Em pronunciamento em rede nacional, o primeiro-ministro declarou que o governo "dedicou todos os seus esforços" para tirar o Egito da situação complicada que atravessa, no que diz respeito a segurança, pressões econômicas e ao caos político. Ele, no entanto, não especificou os motivos da decisão.
"Nos últimos seis a sete meses o governo assumiu responsabilidades e deveres [...] e não negou esforços para tirar o Egito da fase ruim que atravessa", afirmou Beblaui. "Esse não é o momento para interesses pessoais. A nação está acima de todos", declarou.
O governo interino enfrenta pesadas críticas pela forma como lida com as questões de segurança e economia do país, em meio a uma série de atentados e greves de trabalhadores.
Ação estratégica
Para que a candidatura de Sisi fosse viável, o marechal teria que deixar o cargo de ministro da Defesa. Um funcionário do governo afirmou à agência de notícias Reuters que a renúncia teria sido "uma etapa necessária, antes do anuncio de que de al-Sisi vai concorrer à presidência". Segundo ele, o gabinete do governo teria renunciado coletivamente para não dar a aparência de que o marechal estaria agindo isoladamente.
Apesar de Sisi não ter se pronunciado oficialmente, alguns de seus auxiliares asseguram que ele já havia declarado sua intenção de concorrer ao cargo mais alto do país e que deverá anunciar em breve a sua candidatura.
Após ter atuação decisiva na derrubada do presidente Mohamed Morsi, da Irmandade Muçulmana, em julho, o comandante militar havia estabelecido um roteiro que culminaria com as eleições presidenciais. Como parte dessa estratégia, o governo realizou em janeiro um referendo sobre o estabelecimento de uma nova Constituição.

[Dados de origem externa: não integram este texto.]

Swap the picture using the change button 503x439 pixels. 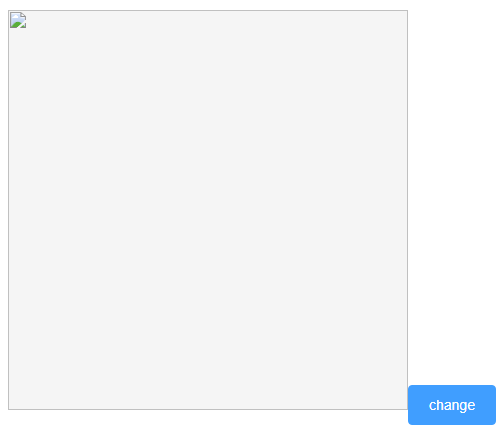(452, 405)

O governo interino tem sido alvo de protestos em larga escala, promovidos pelos islamistas, que exigiam o retorno de Morsi à presidência. Ele foi o primeiro presidente eleito após revoltas populares resultarem na derrubada do ditador Hosni Mubarak, em 2011, após três décadas no poder.
As eleições no Egito devem ocorrer dentro de poucos meses. O porta-voz do governo, Hany Saleh, declarou à agência AFP nesta segunda-feira que a decisão foi tomada em razão do "sentimento de que é preciso sangue novo" no governo.

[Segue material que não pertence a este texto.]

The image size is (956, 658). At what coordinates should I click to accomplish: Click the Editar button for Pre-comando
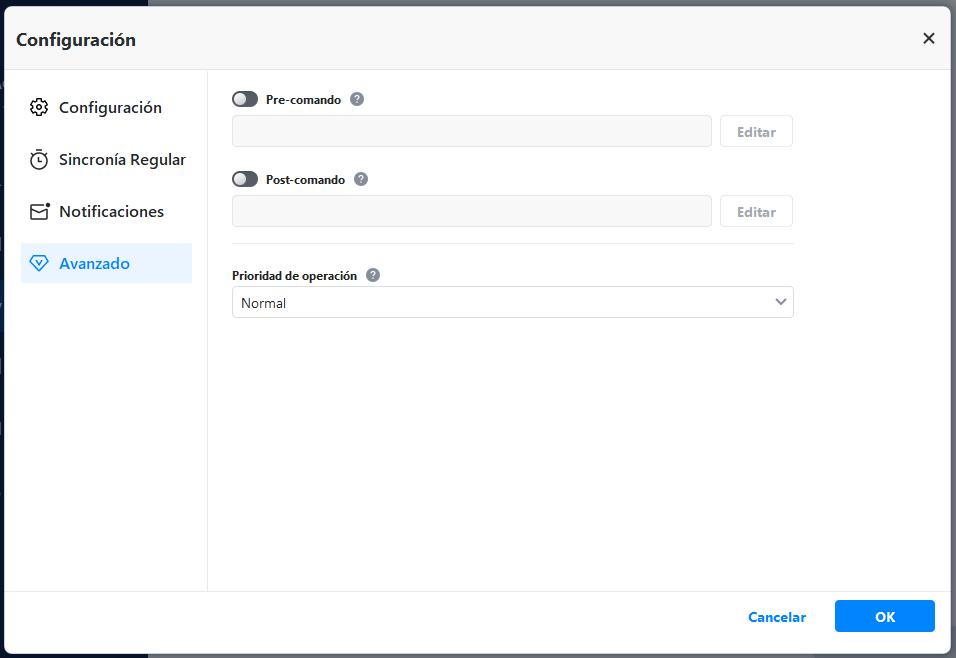point(756,131)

"Essa decisão não deverá afetar as relações internacionais ou a estabilidade interna", declarou o porta-voz, acrescentando que ainda é incerto quais ministros deverão ser mantidos em suas pastas.
Oposição sob repressão
A queda de Morsi resultou na crise política mais violenta da história recente do Egito. Confrontos entre as forças de segurança e ativistas da Irmandade Muçulmana terminaram com centenas de mortes e milhares de prisões. Alguns dos principais líderes, incluindo o próprio ex-presidente, foram levados a julgamento.
A Irmandade Muçulmana acusa Sisi de ter encabeçado um golpe de Estado. Organizações de defesa dos direitos humanos afirmam que os abusos durante o governo interino aumentam diariamente. O governo, no entanto, nega as acusações.
Alguns ativistas seculares que tiveram papel importante na queda de Mubarak em 2011, e que também apoiaram a derrubada de Morsi, foram presos e processados judicialmente durante o governo interino.
Hamdeen Sabbahi, um dos principais candidatos à presidência nas próximas eleições, afirmou temer a instalação de uma autocracia no país, três anos após as revoltas que derrubaram Mubarak.
Apesar de suas chances serem consideradas mínimas numa disputa direta contra Sisi, Sabbahi diz que foi encorajado a concorrer pelos ativistas jovens do partido esquerdista Corrente Popular, fundado por ele em 2012.
Instabilidade no Sinai
Contribuindo para aumentar ainda mais para a instabilidade país, radicais islamistas baseados na região da península do Sinai intensificaram ataques a policiais e militares, deixando centenas de mortos.
A organização islamista Ansar Bayt al-Maqdis assumiu a autoria dos atentados suicidas,que mataram dois turistas sul-coreanos no Sinai na semana passada – causando ainda mais distúrbios em um local onde a indústria do turismo já vinha sofrendo com o impacto dos protestos e com a instabilidade política do país.
O grupo também afirmou ter participado do assassinato de funcionários do alto escalão do Ministério do Interior.